What the task asks:
Copy the following records line for line, changing nothing.

Records for the exercise:
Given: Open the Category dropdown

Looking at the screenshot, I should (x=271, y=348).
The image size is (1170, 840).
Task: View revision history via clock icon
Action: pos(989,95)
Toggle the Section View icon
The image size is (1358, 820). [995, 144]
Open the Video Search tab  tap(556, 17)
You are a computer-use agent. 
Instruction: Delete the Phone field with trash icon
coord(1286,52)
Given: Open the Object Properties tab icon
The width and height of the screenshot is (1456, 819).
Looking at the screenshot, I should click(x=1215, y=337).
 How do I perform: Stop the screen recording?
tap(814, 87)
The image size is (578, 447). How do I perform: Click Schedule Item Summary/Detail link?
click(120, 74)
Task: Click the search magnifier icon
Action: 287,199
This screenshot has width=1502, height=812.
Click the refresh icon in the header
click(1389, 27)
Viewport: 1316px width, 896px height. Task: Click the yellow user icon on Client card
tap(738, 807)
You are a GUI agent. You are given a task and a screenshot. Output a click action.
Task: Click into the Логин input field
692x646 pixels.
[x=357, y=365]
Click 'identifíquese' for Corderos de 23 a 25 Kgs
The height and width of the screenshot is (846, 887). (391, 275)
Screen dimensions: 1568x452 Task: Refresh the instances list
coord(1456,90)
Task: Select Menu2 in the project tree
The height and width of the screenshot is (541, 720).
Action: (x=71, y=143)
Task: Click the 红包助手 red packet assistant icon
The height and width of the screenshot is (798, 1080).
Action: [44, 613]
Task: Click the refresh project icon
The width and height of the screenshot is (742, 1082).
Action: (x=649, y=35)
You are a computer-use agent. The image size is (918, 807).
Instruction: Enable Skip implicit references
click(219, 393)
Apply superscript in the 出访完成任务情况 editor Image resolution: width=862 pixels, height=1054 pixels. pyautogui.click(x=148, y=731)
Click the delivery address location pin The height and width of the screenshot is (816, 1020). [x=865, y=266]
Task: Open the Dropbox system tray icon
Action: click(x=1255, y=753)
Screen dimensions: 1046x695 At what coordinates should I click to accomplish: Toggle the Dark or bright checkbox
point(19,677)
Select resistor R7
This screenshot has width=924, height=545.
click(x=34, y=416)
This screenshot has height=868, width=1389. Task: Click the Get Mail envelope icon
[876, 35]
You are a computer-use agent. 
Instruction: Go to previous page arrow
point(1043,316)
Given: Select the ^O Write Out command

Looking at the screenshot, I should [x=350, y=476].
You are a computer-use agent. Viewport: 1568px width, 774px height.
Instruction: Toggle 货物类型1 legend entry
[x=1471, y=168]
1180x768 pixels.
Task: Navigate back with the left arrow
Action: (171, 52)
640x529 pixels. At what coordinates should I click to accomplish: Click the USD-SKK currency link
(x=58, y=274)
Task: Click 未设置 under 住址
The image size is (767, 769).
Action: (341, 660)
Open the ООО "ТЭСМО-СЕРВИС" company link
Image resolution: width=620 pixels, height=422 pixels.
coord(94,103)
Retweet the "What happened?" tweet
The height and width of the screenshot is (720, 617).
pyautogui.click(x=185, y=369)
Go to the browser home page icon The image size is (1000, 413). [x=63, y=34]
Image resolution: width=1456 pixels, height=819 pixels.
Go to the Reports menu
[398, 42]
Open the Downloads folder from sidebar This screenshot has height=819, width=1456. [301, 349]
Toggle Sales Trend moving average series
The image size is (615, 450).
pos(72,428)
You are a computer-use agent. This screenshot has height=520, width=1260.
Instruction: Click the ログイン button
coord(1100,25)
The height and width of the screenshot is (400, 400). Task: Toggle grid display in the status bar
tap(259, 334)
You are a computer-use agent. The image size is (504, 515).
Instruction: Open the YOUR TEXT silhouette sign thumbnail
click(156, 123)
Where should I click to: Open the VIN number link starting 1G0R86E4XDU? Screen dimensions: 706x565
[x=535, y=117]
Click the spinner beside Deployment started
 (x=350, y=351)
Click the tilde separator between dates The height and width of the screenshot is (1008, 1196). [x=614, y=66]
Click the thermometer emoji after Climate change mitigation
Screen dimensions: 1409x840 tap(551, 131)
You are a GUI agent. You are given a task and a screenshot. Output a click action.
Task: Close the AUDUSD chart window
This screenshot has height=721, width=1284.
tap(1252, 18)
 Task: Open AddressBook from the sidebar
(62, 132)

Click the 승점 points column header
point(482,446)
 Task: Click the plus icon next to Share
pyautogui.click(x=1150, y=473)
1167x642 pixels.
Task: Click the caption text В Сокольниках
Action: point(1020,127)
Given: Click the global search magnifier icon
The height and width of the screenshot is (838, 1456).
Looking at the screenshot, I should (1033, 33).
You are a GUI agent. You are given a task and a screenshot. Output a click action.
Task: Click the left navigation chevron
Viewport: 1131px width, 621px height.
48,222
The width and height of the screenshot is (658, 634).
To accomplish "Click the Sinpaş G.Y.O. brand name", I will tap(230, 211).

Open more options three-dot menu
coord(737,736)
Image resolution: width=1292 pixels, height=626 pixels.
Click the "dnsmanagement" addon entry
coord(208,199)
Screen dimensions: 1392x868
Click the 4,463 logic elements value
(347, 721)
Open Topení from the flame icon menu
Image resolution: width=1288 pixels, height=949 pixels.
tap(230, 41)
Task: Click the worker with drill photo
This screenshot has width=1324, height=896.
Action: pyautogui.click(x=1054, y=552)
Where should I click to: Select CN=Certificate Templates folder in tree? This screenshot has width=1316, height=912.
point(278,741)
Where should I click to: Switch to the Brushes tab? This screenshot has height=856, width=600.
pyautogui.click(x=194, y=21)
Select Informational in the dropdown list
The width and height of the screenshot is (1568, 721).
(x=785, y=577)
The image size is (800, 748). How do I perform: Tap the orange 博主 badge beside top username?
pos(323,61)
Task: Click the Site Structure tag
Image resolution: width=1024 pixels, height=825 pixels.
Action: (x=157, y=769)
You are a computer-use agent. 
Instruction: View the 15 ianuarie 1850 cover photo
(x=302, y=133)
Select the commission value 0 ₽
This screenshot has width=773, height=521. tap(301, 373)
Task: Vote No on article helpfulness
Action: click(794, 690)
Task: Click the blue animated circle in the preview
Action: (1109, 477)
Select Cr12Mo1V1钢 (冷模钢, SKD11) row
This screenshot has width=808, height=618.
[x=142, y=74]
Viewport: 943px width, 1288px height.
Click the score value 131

Exercise result:
Given: Open the Category dropdown

Looking at the screenshot, I should (x=271, y=348).
The image size is (1170, 840).
Task: View revision history via clock icon
Action: pos(989,95)
Toggle the Section View icon
The image size is (1358, 820). [995, 144]
Open the Video Search tab  tap(556, 17)
You are a computer-use agent. 
Instruction: Delete the Phone field with trash icon
coord(1286,52)
Given: Open the Object Properties tab icon
The width and height of the screenshot is (1456, 819).
Looking at the screenshot, I should click(x=1215, y=337).
 How do I perform: Stop the screen recording?
tap(814, 87)
The image size is (578, 447). How do I perform: Click Schedule Item Summary/Detail link?
click(120, 74)
Task: Click the search magnifier icon
Action: 287,199
This screenshot has width=1502, height=812.
Click the refresh icon in the header
click(1389, 27)
Viewport: 1316px width, 896px height. Task: Click the yellow user icon on Client card
tap(738, 807)
You are a GUI agent. You are given a task and a screenshot. Output a click action.
Task: Click into the Логин input field
692x646 pixels.
[x=357, y=365]
Click 'identifíquese' for Corderos de 23 a 25 Kgs
The height and width of the screenshot is (846, 887). (391, 275)
Screen dimensions: 1568x452 Task: Refresh the instances list
coord(1456,90)
Task: Select Menu2 in the project tree
The height and width of the screenshot is (541, 720).
Action: (x=71, y=143)
Task: Click the 红包助手 red packet assistant icon
The height and width of the screenshot is (798, 1080).
Action: [44, 613]
Task: Click the refresh project icon
The width and height of the screenshot is (742, 1082).
Action: (x=649, y=35)
You are a computer-use agent. The image size is (918, 807).
Instruction: Enable Skip implicit references
click(219, 393)
Apply superscript in the 出访完成任务情况 editor Image resolution: width=862 pixels, height=1054 pixels. pyautogui.click(x=148, y=731)
Click the delivery address location pin The height and width of the screenshot is (816, 1020). [x=865, y=266]
Task: Open the Dropbox system tray icon
Action: click(x=1255, y=753)
Screen dimensions: 1046x695 At what coordinates should I click to accomplish: Toggle the Dark or bright checkbox
point(19,677)
Select resistor R7
This screenshot has width=924, height=545.
click(x=34, y=416)
This screenshot has height=868, width=1389. Task: Click the Get Mail envelope icon
[876, 35]
You are a computer-use agent. 
Instruction: Go to previous page arrow
point(1043,316)
Given: Select the ^O Write Out command

Looking at the screenshot, I should [x=350, y=476].
You are a computer-use agent. Viewport: 1568px width, 774px height.
Instruction: Toggle 货物类型1 legend entry
[x=1471, y=168]
1180x768 pixels.
Task: Navigate back with the left arrow
Action: (171, 52)
640x529 pixels. At what coordinates should I click to accomplish: Click the USD-SKK currency link
(x=58, y=274)
Task: Click 未设置 under 住址
The image size is (767, 769).
Action: (341, 660)
Open the ООО "ТЭСМО-СЕРВИС" company link
Image resolution: width=620 pixels, height=422 pixels.
coord(94,103)
Retweet the "What happened?" tweet
The height and width of the screenshot is (720, 617).
pyautogui.click(x=185, y=369)
Go to the browser home page icon The image size is (1000, 413). [x=63, y=34]
Image resolution: width=1456 pixels, height=819 pixels.
Go to the Reports menu
[398, 42]
Open the Downloads folder from sidebar This screenshot has height=819, width=1456. [301, 349]
Toggle Sales Trend moving average series
The image size is (615, 450).
pos(72,428)
You are a computer-use agent. This screenshot has height=520, width=1260.
Instruction: Click the ログイン button
coord(1100,25)
The height and width of the screenshot is (400, 400). Task: Toggle grid display in the status bar
tap(259, 334)
You are a computer-use agent. The image size is (504, 515).
Instruction: Open the YOUR TEXT silhouette sign thumbnail
click(156, 123)
Where should I click to: Open the VIN number link starting 1G0R86E4XDU? Screen dimensions: 706x565
[x=535, y=117]
Click the spinner beside Deployment started
 (x=350, y=351)
Click the tilde separator between dates The height and width of the screenshot is (1008, 1196). [x=614, y=66]
Click the thermometer emoji after Climate change mitigation
Screen dimensions: 1409x840 tap(551, 131)
You are a GUI agent. You are given a task and a screenshot. Output a click action.
Task: Close the AUDUSD chart window
This screenshot has height=721, width=1284.
tap(1252, 18)
 Task: Open AddressBook from the sidebar
(62, 132)

Click the 승점 points column header
point(482,446)
 Task: Click the plus icon next to Share
pyautogui.click(x=1150, y=473)
1167x642 pixels.
Task: Click the caption text В Сокольниках
Action: point(1020,127)
Given: Click the global search magnifier icon
The height and width of the screenshot is (838, 1456).
Looking at the screenshot, I should (1033, 33).
You are a GUI agent. You are given a task and a screenshot. Output a click action.
Task: Click the left navigation chevron
Viewport: 1131px width, 621px height.
48,222
The width and height of the screenshot is (658, 634).
To accomplish "Click the Sinpaş G.Y.O. brand name", I will tap(230, 211).

Open more options three-dot menu
coord(737,736)
Image resolution: width=1292 pixels, height=626 pixels.
Click the "dnsmanagement" addon entry
coord(208,199)
Screen dimensions: 1392x868
Click the 4,463 logic elements value
(347, 721)
Open Topení from the flame icon menu
Image resolution: width=1288 pixels, height=949 pixels.
tap(230, 41)
Task: Click the worker with drill photo
This screenshot has width=1324, height=896.
Action: pyautogui.click(x=1054, y=552)
Where should I click to: Select CN=Certificate Templates folder in tree? This screenshot has width=1316, height=912.
point(278,741)
Where should I click to: Switch to the Brushes tab? This screenshot has height=856, width=600.
pyautogui.click(x=194, y=21)
Select Informational in the dropdown list
The width and height of the screenshot is (1568, 721).
(x=785, y=577)
The image size is (800, 748). How do I perform: Tap the orange 博主 badge beside top username?
pos(323,61)
Task: Click the Site Structure tag
Image resolution: width=1024 pixels, height=825 pixels.
Action: (x=157, y=769)
You are a computer-use agent. 
Instruction: View the 15 ianuarie 1850 cover photo
(x=302, y=133)
Select the commission value 0 ₽
This screenshot has width=773, height=521. tap(301, 373)
Task: Vote No on article helpfulness
Action: click(794, 690)
Task: Click the blue animated circle in the preview
Action: (1109, 477)
Select Cr12Mo1V1钢 (冷模钢, SKD11) row
This screenshot has width=808, height=618.
[x=142, y=74]
Viewport: 943px width, 1288px height.
Click the score value 131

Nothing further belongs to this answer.